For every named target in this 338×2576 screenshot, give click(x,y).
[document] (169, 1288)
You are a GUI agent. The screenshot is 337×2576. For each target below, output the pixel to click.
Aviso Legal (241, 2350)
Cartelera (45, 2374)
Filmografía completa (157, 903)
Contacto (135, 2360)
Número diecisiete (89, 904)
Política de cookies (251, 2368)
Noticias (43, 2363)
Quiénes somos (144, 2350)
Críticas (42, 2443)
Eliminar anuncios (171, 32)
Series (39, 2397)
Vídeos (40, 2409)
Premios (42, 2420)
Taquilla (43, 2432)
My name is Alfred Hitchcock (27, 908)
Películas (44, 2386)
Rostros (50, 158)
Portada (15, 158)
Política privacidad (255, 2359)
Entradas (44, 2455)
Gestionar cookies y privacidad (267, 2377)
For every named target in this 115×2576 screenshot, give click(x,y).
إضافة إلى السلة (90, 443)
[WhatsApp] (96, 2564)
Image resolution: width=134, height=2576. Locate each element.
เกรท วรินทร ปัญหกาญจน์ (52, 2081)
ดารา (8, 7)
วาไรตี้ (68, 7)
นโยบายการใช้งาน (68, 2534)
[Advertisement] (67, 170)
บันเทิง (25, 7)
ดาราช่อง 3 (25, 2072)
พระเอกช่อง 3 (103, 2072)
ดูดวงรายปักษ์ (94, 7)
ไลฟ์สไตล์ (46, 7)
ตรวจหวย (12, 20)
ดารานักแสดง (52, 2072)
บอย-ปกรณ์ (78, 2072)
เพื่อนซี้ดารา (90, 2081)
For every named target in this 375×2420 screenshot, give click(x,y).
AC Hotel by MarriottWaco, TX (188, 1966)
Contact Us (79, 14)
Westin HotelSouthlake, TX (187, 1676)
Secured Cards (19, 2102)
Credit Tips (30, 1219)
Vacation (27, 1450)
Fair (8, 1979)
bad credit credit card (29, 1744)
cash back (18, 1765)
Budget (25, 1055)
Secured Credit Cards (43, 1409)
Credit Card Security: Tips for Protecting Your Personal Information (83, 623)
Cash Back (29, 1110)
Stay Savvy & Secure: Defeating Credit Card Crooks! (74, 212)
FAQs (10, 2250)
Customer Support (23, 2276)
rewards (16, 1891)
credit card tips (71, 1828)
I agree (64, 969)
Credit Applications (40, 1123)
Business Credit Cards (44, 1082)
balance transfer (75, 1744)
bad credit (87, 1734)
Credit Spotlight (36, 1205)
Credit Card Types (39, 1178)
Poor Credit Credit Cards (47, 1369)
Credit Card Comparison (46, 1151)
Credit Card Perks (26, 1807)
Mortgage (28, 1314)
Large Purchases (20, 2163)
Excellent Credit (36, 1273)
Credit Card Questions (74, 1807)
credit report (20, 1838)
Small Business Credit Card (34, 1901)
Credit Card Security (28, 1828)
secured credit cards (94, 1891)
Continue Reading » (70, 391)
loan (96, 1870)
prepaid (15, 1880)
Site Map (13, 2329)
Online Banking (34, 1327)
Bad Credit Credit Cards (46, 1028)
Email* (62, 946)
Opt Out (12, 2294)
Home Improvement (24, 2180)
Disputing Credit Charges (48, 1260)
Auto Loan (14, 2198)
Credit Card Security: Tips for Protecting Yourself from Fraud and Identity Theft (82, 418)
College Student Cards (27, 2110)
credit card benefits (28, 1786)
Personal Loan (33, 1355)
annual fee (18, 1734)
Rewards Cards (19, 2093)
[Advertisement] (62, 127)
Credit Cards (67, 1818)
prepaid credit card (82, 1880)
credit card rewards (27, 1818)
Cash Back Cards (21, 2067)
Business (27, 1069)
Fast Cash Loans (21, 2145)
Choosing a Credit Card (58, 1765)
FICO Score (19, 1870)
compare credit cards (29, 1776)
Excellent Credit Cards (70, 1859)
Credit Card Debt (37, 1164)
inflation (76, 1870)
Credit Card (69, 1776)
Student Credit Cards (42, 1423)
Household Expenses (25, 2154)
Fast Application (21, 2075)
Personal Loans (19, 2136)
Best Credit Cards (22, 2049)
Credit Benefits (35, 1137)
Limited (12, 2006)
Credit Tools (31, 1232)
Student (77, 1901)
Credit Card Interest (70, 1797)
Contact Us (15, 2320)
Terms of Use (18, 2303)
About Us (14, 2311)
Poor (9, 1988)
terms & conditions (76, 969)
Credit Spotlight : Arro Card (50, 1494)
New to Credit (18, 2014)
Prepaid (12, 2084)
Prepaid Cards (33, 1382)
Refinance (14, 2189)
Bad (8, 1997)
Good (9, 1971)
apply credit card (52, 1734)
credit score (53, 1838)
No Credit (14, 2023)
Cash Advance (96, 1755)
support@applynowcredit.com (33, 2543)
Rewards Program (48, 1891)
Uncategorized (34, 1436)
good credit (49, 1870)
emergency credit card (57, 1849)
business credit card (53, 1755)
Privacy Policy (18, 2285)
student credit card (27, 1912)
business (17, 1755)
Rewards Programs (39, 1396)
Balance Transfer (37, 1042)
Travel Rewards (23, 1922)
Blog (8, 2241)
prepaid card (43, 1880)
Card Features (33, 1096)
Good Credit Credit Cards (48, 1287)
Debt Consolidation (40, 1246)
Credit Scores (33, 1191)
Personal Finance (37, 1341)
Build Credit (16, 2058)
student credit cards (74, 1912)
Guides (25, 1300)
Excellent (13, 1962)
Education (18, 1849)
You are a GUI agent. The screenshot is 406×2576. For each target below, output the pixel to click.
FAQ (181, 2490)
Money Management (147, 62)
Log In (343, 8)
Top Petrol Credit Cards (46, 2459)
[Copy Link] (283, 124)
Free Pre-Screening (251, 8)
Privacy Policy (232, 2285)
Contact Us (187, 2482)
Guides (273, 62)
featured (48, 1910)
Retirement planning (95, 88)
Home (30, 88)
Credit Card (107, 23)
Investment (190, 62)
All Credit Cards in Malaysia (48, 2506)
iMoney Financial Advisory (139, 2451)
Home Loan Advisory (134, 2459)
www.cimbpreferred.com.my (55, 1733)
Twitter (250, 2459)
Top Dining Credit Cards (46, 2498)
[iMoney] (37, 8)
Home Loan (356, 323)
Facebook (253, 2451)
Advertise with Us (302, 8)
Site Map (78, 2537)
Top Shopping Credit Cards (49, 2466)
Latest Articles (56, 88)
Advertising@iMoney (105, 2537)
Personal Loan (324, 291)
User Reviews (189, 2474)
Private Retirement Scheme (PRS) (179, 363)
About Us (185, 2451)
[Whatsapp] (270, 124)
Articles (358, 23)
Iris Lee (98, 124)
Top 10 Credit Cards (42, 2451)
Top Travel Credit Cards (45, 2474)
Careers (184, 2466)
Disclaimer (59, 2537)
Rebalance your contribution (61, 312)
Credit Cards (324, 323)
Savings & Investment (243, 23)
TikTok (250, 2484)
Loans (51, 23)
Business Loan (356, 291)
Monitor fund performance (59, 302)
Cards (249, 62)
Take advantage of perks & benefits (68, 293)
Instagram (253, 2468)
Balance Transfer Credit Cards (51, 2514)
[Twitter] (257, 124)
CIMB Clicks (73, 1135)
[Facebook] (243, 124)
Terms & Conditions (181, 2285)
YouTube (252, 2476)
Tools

────

# YOUR TASK
Please transcribe only the lines in the records above running from the line that has "ดูดวงรายปักษ์ (94, 7)" through the line that has "Auto Loan (14, 2198)", both included, exactly as they appear.

# ANSWER FOR THIS EXERCISE
ดูดวงรายปักษ์ (94, 7)
ไลฟ์สไตล์ (46, 7)
ตรวจหวย (12, 20)
ดารานักแสดง (52, 2072)
บอย-ปกรณ์ (78, 2072)
เพื่อนซี้ดารา (90, 2081)
For every named target in this 375×2420 screenshot, give click(x,y).
AC Hotel by MarriottWaco, TX (188, 1966)
Contact Us (79, 14)
Westin HotelSouthlake, TX (187, 1676)
Secured Cards (19, 2102)
Credit Tips (30, 1219)
Vacation (27, 1450)
Fair (8, 1979)
bad credit credit card (29, 1744)
cash back (18, 1765)
Budget (25, 1055)
Secured Credit Cards (43, 1409)
Credit Card Security: Tips for Protecting Your Personal Information (83, 623)
Cash Back (29, 1110)
Stay Savvy & Secure: Defeating Credit Card Crooks! (74, 212)
FAQs (10, 2250)
Customer Support (23, 2276)
rewards (16, 1891)
credit card tips (71, 1828)
I agree (64, 969)
Credit Applications (40, 1123)
Business Credit Cards (44, 1082)
balance transfer (75, 1744)
bad credit (87, 1734)
Credit Spotlight (36, 1205)
Credit Card Types (39, 1178)
Poor Credit Credit Cards (47, 1369)
Credit Card Comparison (46, 1151)
Credit Card Perks (26, 1807)
Mortgage (28, 1314)
Large Purchases (20, 2163)
Excellent Credit (36, 1273)
Credit Card Questions (74, 1807)
credit report (20, 1838)
Small Business Credit Card (34, 1901)
Credit Card Security (28, 1828)
secured credit cards (94, 1891)
Continue Reading » (70, 391)
loan (96, 1870)
prepaid (15, 1880)
Site Map (13, 2329)
Online Banking (34, 1327)
Bad Credit Credit Cards (46, 1028)
Email* (62, 946)
Opt Out (12, 2294)
Home Improvement (24, 2180)
Disputing Credit Charges (48, 1260)
Auto Loan (14, 2198)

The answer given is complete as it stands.